→ WRITTEN TASK
Put the stretch from the line containing "Given: Open Find" through the end of the listing below into a JSON list of strings, one string per line. Skip blank lines and leave the pictures out.

→ DATA SUPPLIED
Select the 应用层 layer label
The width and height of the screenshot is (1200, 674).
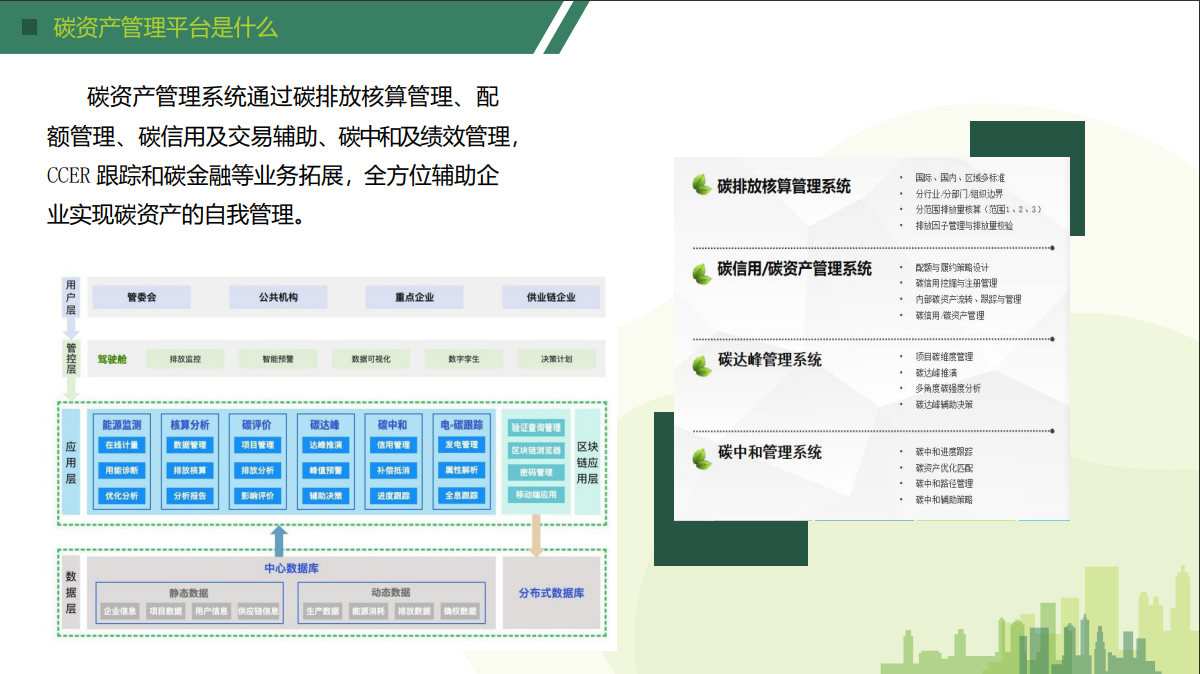click(x=71, y=462)
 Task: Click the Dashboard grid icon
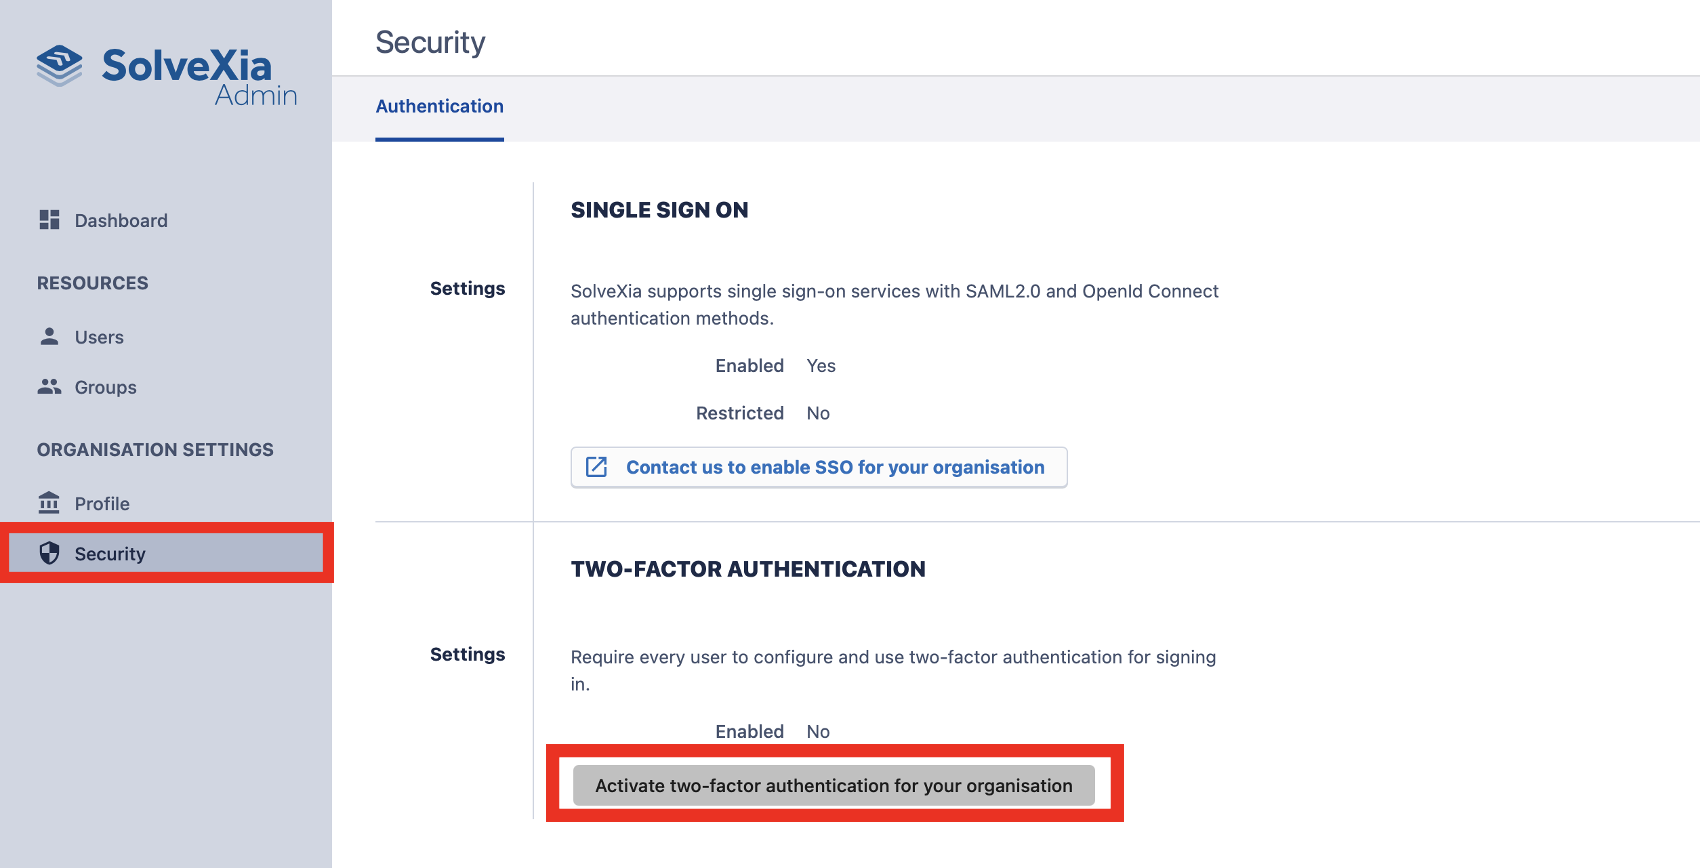pyautogui.click(x=49, y=220)
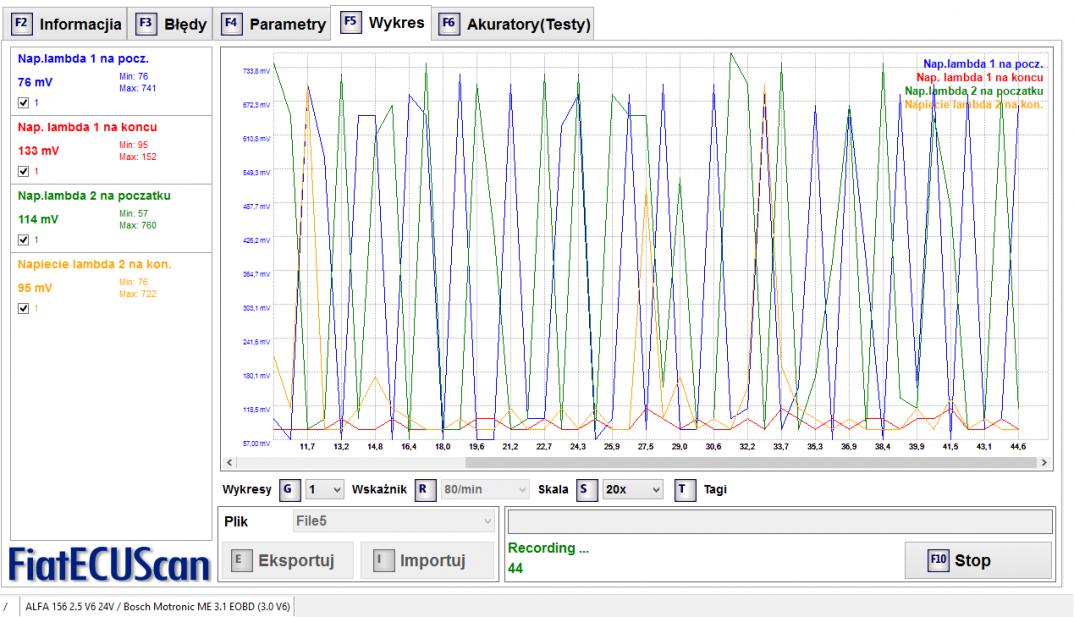Open the Wykresy graph count dropdown

click(x=323, y=491)
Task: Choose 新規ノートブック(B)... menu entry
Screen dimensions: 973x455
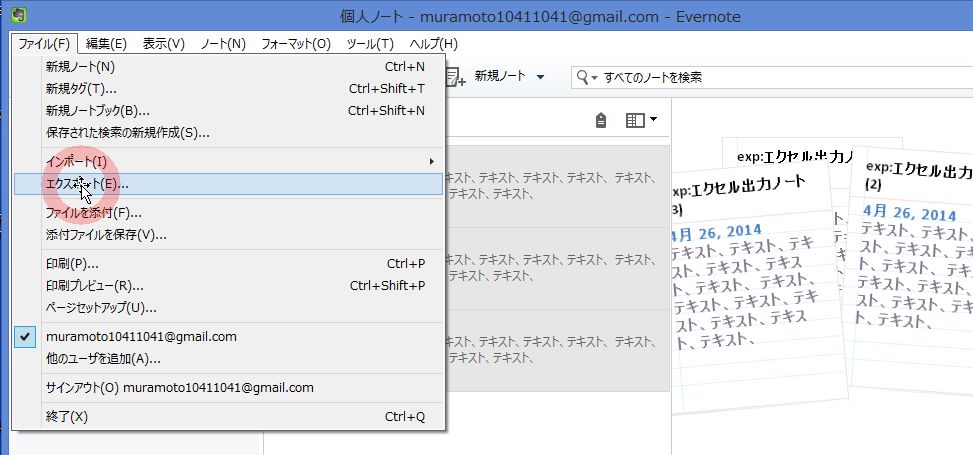Action: [98, 111]
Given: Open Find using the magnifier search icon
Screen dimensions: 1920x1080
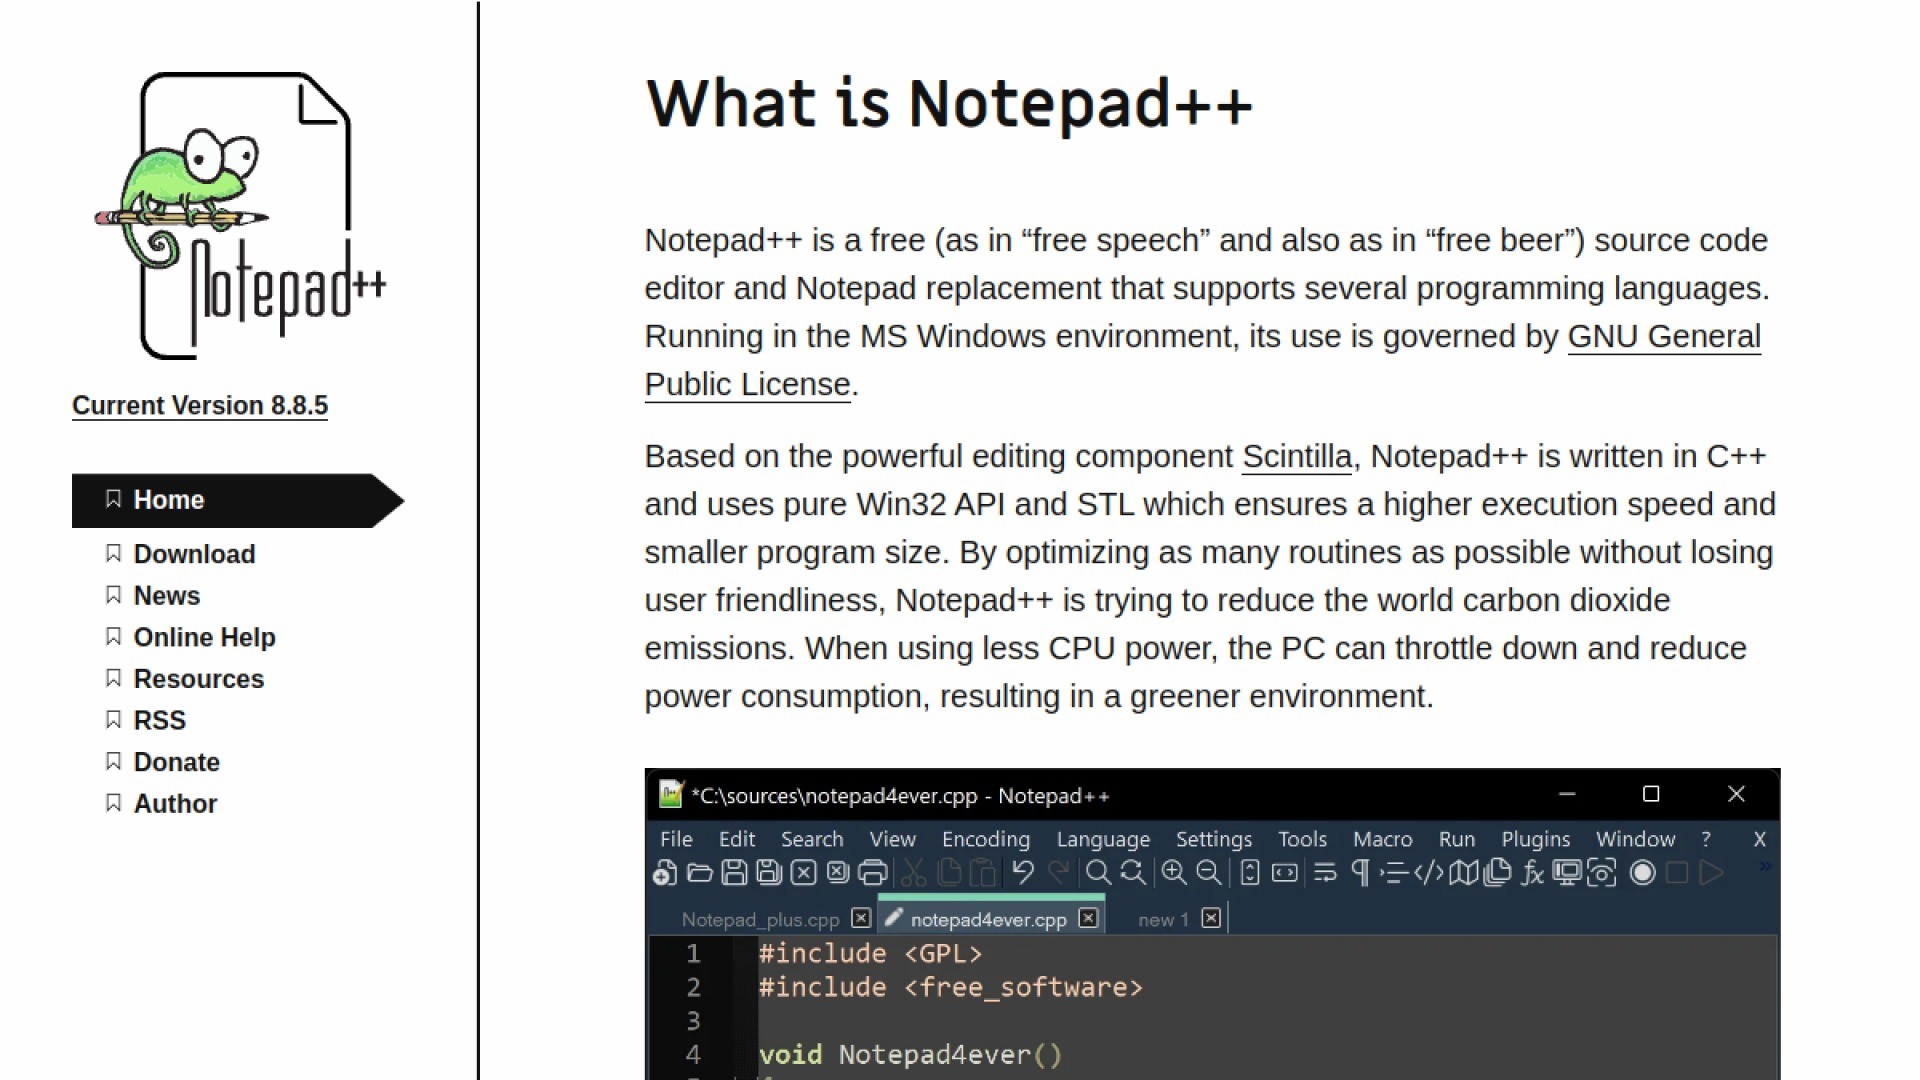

→ SOLVED EXERCISE
[
  "Given: Open Find using the magnifier search icon",
  "Screen dimensions: 1920x1080"
]